11.2 INDEMNIFICATION AND PAYMENT OF DAMAGES BY SELLERS
Sellers, jointly and severally, will indemnify and hold harmless Buyer, the
Acquired Companies, and their respective Representatives, stockholders,
controlling persons, and affiliates (collectively, the "Indemnified Persons")
for, and will pay to the Indemnified Persons the amount of, any loss, liability,
claim, damage (including incidental and consequential damages), expense
(including costs of investigation and defense and reasonable attorneys' fees) or
diminution of value, whether or not involving a third-party claim (collectively,
"Damages"), arising, directly or indirectly, from or in connection with:
(a) any Breach of any representation or warranty made by Sellers in this
Agreement (without giving effect to any supplement to the Disclosure
Letter), the Disclosure Letter, the supplements to the Disclosure
Letter, or any other certificate or document delivered by Sellers
pursuant to this Agreement;
(b) any Breach of any representation or warranty made by Sellers in this
Agreement as if such representation or warranty were made on and as of
the Closing Date without giving effect to any supplement to the
Disclosure Letter, other than any such Breach that is disclosed in a
supplement to the Disclosure Letter and is expressly identified in the
certificate delivered pursuant to Section 2.4(a)(v) as having caused
the condition specified in Section 8.1 not to be satisfied;
(c) any Breach by either Seller of any covenant or obligation of such
Seller in this Agreement;
45
(d) any product shipped or manufactured by, or any services provided by,
any Acquired Company prior to the Closing Date;
(e) any matter disclosed in part 3.15 or 3.19 of the Disclosure Letter; or
(f) any claim by any Person for brokerage or finder's fees or commissions
or similar payments based upon any agreement or understanding alleged
to have been made by any such Person with either Seller or any Acquired
Company (or any Person acting on their behalf) in connection with any
of the Contemplated Transactions.
The remedies provided in this Section 11.2 will not be exclusive of or limit any
other remedies that may be available to Buyer or the other Indemnified Persons.
11.3 INDEMNIFICATION AND PAYMENT OF DAMAGES BY BUYER
Buyer will indemnify and hold harmless Sellers, and will pay to Sellers the
amount of any Damages arising, directly or indirectly, from or in connection
with (a) any Breach of any representation or warranty made by Buyer in this
Agreement or in any certificate delivered by Buyer pursuant to this Agreement,
(b) any Breach by Buyer of any covenant or obligation of Buyer in this
Agreement, or (C) any claim by any Person for brokerage or finder's fees or
commissions or similar payments based upon any agreement or understanding
alleged to have been made by such Person with Buyer (or any Person acting on its
behalf) in connection with any of the Contemplated Transactions.
11.4 TIME LIMITATIONS
If the Closing occurs, Sellers will have no liability (for indemnification or
otherwise) with respect to any representation or warranty, or covenant or
obligation to be performed and complied with prior to the Closing Date, other
than those in Sections 3.3, 3.11, 3.13, and 3.19, unless on or before March 31,
1999 Buyer notifies Sellers of a claim specifying the factual basis of that
claim in reasonable detail to the extent then known by Buyer; a claim with
respect to Section 3.3, 3.11, 3.13, or 3.19, or a claim for indemnification or
reimbursement not based upon any representation or warranty or any covenant or
obligation to be performed and complied with prior to the Closing Date, may be
made at any time.
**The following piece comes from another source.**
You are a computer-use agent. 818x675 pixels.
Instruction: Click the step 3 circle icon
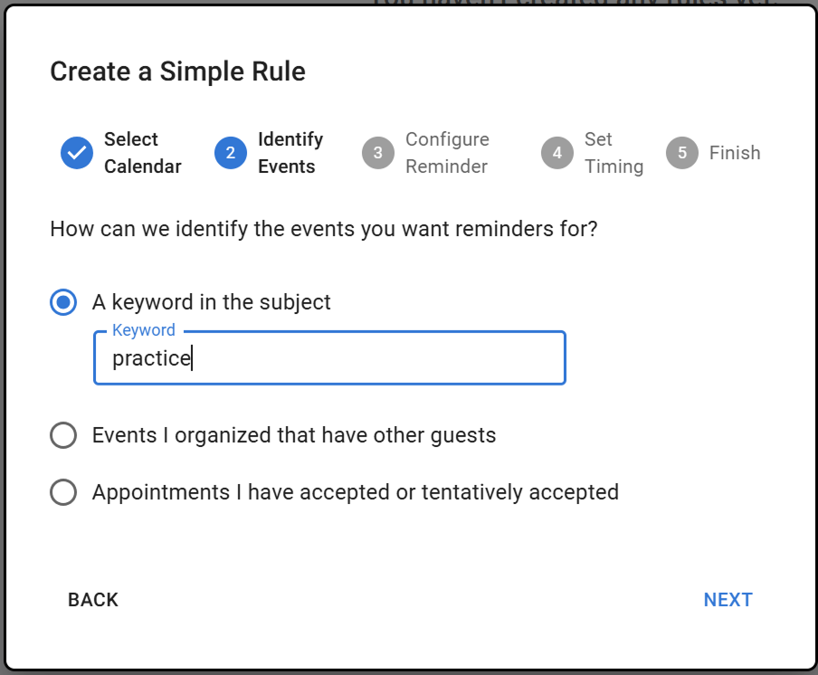pyautogui.click(x=378, y=153)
If the Closing occurs, Buyer will have no liability (for
indemnification or otherwise) with respect to any representation or warranty, or
covenant or obligation to be performed and complied with prior to the Closing
Date, unless on or before December 31, 1997 Sellers notify Buyer of a claim
specifying the factual basis of that claim in reasonable detail to the extent
then known by Sellers.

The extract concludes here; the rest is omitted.